▶ Fragmento:
>>>

Fue entonces que el portero de un edificio, aquí en Buenos Aires, fue enviado a su casa por tener 60 años cumplidos.
El consorcio del edificio debió contratar otro portero y asumir el pago de dos sueldos, en lugar del habitual de uno.
En un edificio de departamentos de uno y dos ambientes, es una amplia mayoría de trabajadores la que paga las expensas.
Todos encerrados.
Pasaron los meses, aumentó la mora en el pago de las expensas.
El consorcio, con más gastos y menos ingresos, comenzó a financiarse con el no pago de servicios y cargas sociales.
Finalmente, lo previsible, empezó a atrasarse también con los sueldos de los porteros y allí debieron acordar con el portero licenciado, que volviera a trabajar.
El mismo hombre que no debía exponerse al contagio del puñadito de infectados, ahora sí debía venir al trabajo, cuando los casos sumaban millones, los muertos acumulados 60.000 y los muertos diarios se contaban por cientos.

<<<

▶ Información proporcionada:
>>>

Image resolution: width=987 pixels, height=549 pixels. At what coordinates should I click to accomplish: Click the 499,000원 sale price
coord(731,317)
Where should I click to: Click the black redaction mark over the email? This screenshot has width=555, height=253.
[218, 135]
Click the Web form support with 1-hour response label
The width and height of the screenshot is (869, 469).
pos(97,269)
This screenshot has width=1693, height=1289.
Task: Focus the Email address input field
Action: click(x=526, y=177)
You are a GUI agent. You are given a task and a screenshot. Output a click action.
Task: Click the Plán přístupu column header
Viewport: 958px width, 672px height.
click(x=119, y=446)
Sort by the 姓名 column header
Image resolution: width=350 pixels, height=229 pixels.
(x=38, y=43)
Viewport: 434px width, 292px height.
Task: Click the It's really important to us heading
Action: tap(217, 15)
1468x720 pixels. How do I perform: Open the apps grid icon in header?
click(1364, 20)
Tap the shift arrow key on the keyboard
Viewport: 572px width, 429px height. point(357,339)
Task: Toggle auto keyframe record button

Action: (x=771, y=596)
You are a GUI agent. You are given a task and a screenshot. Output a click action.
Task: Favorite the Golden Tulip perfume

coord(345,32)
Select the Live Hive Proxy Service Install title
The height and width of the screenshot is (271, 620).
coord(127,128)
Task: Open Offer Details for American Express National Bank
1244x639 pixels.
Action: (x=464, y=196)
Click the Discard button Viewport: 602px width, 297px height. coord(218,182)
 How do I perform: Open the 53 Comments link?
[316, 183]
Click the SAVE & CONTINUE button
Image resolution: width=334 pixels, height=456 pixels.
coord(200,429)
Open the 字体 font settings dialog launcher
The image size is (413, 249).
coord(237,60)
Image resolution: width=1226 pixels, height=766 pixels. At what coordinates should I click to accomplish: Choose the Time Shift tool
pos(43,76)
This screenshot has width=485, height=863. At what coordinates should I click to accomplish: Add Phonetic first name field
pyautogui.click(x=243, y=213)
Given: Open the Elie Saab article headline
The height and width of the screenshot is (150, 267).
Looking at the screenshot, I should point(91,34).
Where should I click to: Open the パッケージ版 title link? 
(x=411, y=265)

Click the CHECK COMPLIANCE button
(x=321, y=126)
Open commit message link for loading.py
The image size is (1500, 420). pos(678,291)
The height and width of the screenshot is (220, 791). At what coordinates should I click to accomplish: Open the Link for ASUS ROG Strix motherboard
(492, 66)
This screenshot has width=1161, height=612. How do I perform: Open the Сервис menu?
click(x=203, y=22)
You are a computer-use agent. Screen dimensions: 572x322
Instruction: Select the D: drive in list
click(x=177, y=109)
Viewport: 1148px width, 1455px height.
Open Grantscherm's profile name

<<<

▶ Consigna 1: Enumera los pagos que, según el fragmento, el consorcio dejó de hacer o empezó a atrasar.
▶ Consigna 2:
Responde con datos del fragmento:
(a) ¿Qué edad tenía cumplida el portero cuando lo enviaron a su casa?
(b) ¿Cuántos sueldos tuvo que pagar el consorcio tras contratar otro portero?
(c) ¿Cuántos muertos acumulados menciona el fragmento?
▶ Consigna 3: Extrae del fragmento, sin cambios, el tramo que va desde "Finalmente, lo previsible, empezó" hasta "contaban por cientos.".

▶ Respuesta 1:
- Servicios
- Cargas sociales
- Sueldos de los porteros

▶ Respuesta 2:
(a) 60 años.
(b) Dos.
(c) 60.000.

▶ Respuesta 3:
Finalmente, lo previsible, empezó a atrasarse también con los sueldos de los porteros y allí debieron acordar con el portero licenciado, que volviera a trabajar.
El mismo hombre que no debía exponerse al contagio del puñadito de infectados, ahora sí debía venir al trabajo, cuando los casos sumaban millones, los muertos acumulados 60.000 y los muertos diarios se contaban por cientos.